After 34 years in the airline industry - much of it spent working ticket counters and passenger gates - Linda E. Huber said she thought she could handle anything the public dished out.

Then she became a Pinellas County school bus driver to supplement her pension.

Little in that first career prepared her for the middle school girl who screamed profanities in her face last year, or the students who threw a tennis ball that lodged under her gas pedal while she was driving, or the child who launched a battery out the window, hitting the hood of a moving Lexus.

"And that's just the mild stuff," said Huber, 61, a five-year driver who said she finds most students well-behaved but is made weary many nights by the growing number who aren't.

"Why we do it, I don't know sometimes," she said.
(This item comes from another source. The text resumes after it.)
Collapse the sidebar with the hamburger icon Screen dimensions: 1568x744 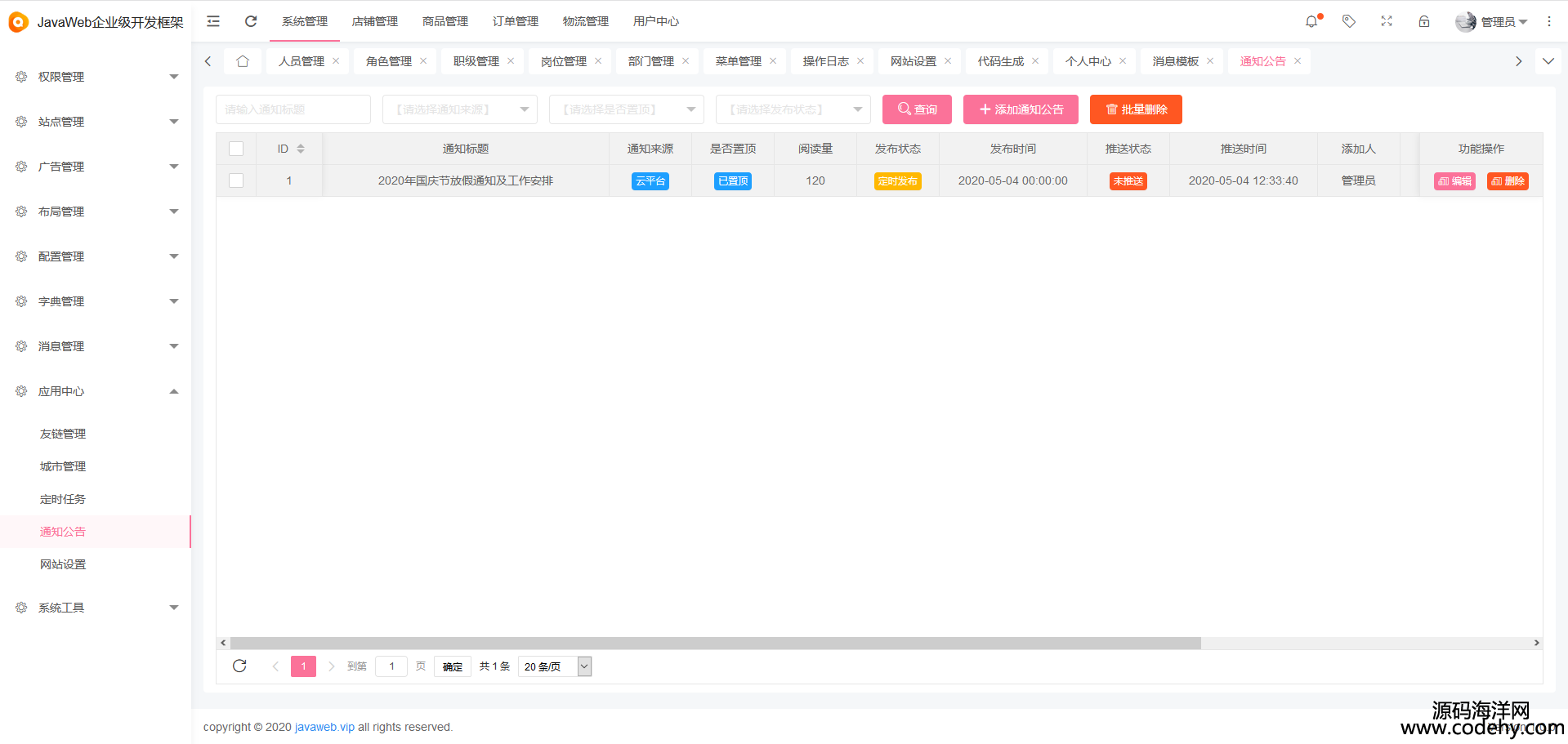(213, 21)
Like many parents concerned about safety after two bus-related student deaths last year, Huber and her fellow drivers are hoping for better times when school starts Wednesday.

They point to a number of significant changes in the district's transportation department, including stepped-up driver training, a stronger focus on bus discipline for students, a new director and a new team of safety "auditors" to look for dangerous conditions on the road.
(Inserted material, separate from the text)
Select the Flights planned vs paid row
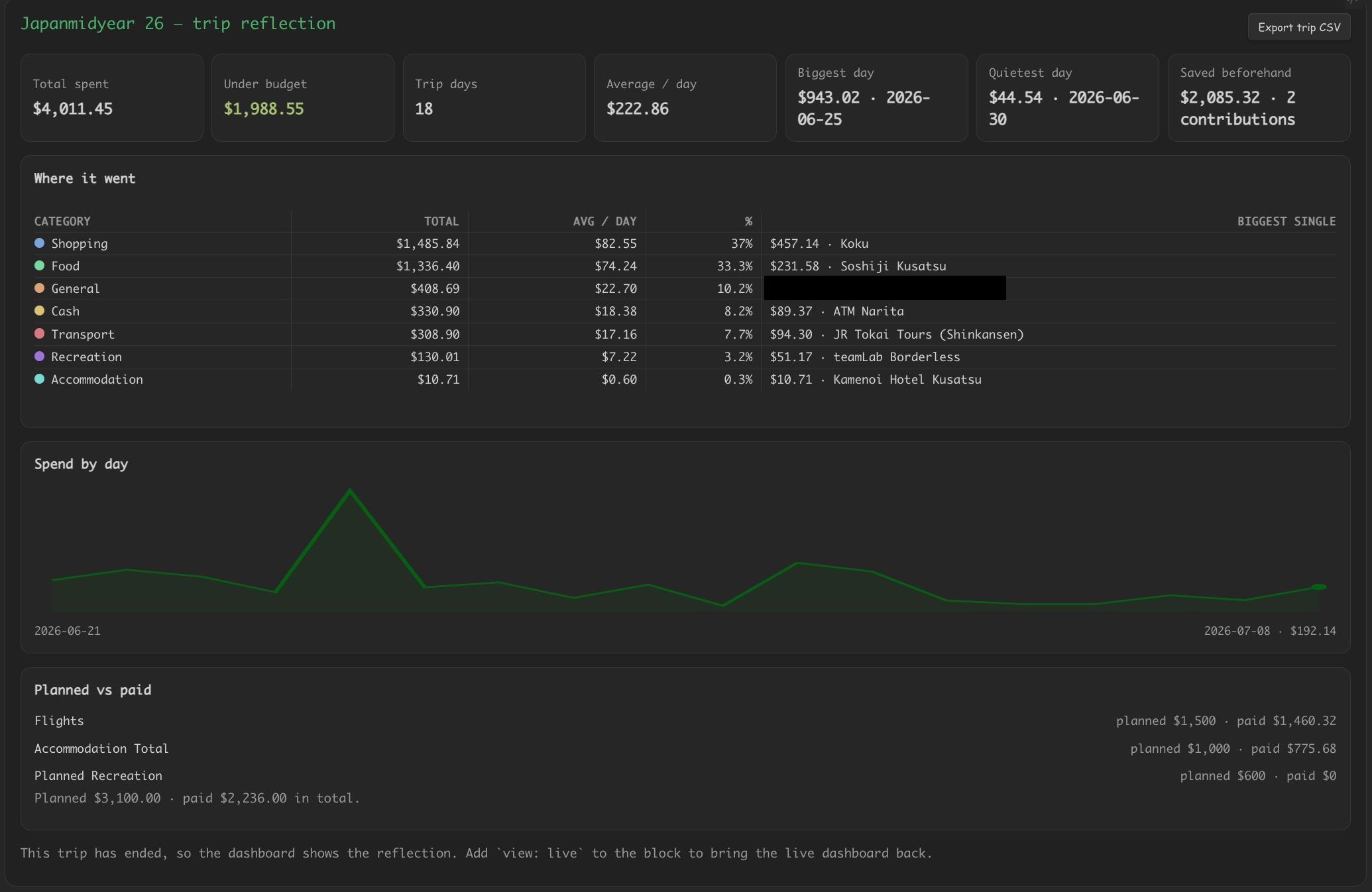 [685, 720]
"The eyes of the community are going to be on us this fall," superintendent Clayton Wilcox told drivers at a training session this week.

One of his biggest changes: a new call center to handle the perennial avalanche of inquiries from the public. One day last week, as parents phoned in to check on bus stops, the center fielded 1,000 calls - up from 300 per day the previous week.

In the past, those calls went to route supervisors and dispatchers, distracting them from their primary jobs. The situation created daily strain and dysfunction that may have factored into the deaths of 16-year-old Rebecca McKinney and 8-year-old Brooke Ingoldsby last school year.

McKinney's family filed a lawsuit Friday against the School Board, alleging the district was negligent and didn't - despite repeated complaints - attempt to fix its problems until Rebecca was killed. The Pinellas' bus system was a "blueprint for doom" last year and hasn't improved much since, Tampa lawyer Steven Yerrid said at a news conference.

Indeed, the department, which has a $38.5-million budget, continues to struggle in some respects.

"Quite honestly, we still face some challenges," Wilcox told the drivers. "We didn't go back through the summer and fix everything. We tried. But I got to tell you we didn't get it all done."

Among the problems is a shortage of relief drivers who fill in when the full-timers who know the routes best are sick or on leave. Wilcox begged current drivers to be judicious about taking days off until more can be hired.

To attract more applicants, the district has dropped the requirement that they must have a high school diploma or a GED. Instead, there will be an aptitude test.

Full-time drivers earn from $11.65 to $16.94 an hour plus benefits - less than area sanitation drivers.

The district also is crossing its fingers over a system that by late September will track the exact locations of buses and their riders. It was supposed to be in place last fall. The system combines global positioning technology with a product that makes a digital version of a students' fingerprints.

"We spent over $2-million to put the ... system in place and I got to tell you I have my doubts," Wilcox said.

He also said it would take time for new management changes to start working well. In addition to the safety auditors and the new director, those changes include a "flattening" of the chain of command to allow driver complaints to be heard more quickly.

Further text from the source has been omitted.